There are many themes going on. Oppression, freedom, destiny, the gradual increasing dominance of the establishment over everything, the idea that our actions affect others throughout time and perhaps reincarnation. What fits in nicely with this reincarnation concept is the fact that all the principal actors play different characters in each story.

So Tom Hanks, Halle Berry, Hugh Grant, Jim Broadbent, Hugo Weaving, Jim Sturgess, Xun Zhou, Susan Sarandon, Keith David, James D'Arcy and Doona Bae appear many times. If you can spot them and often you can’t because they may have been aged, or had their race changed or even they may have changed their gender.

In the end credits, each actor's name appears with a clip of each of their roles. Everyone stopped to watch this, and some roles were so well disguised that there were gasps of amazement as the audience discovered who played whom.

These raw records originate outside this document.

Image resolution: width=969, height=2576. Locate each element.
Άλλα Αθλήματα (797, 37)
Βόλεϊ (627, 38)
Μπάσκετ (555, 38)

Cloud Atlas will entertain you as much as it will infuriate you but that is no bad thing. Really though there's simply so much to debate about it, that you should just go see the film. Don't try to understand it, just enjoy it. I actually thought I was going to hate it going in but I was sorry when it finished.

You also would have thought this mad cap idea would have been a shoo-in for several Oscar nominations, Screenplay certainly, Editing, Makeup etc, if not for the acting roles which are good but not spectacular. Still, if Daniel Day Lewis can win for one good acting role, what award do you give the actors here, several of which put in six. Sadly, not a single nomination.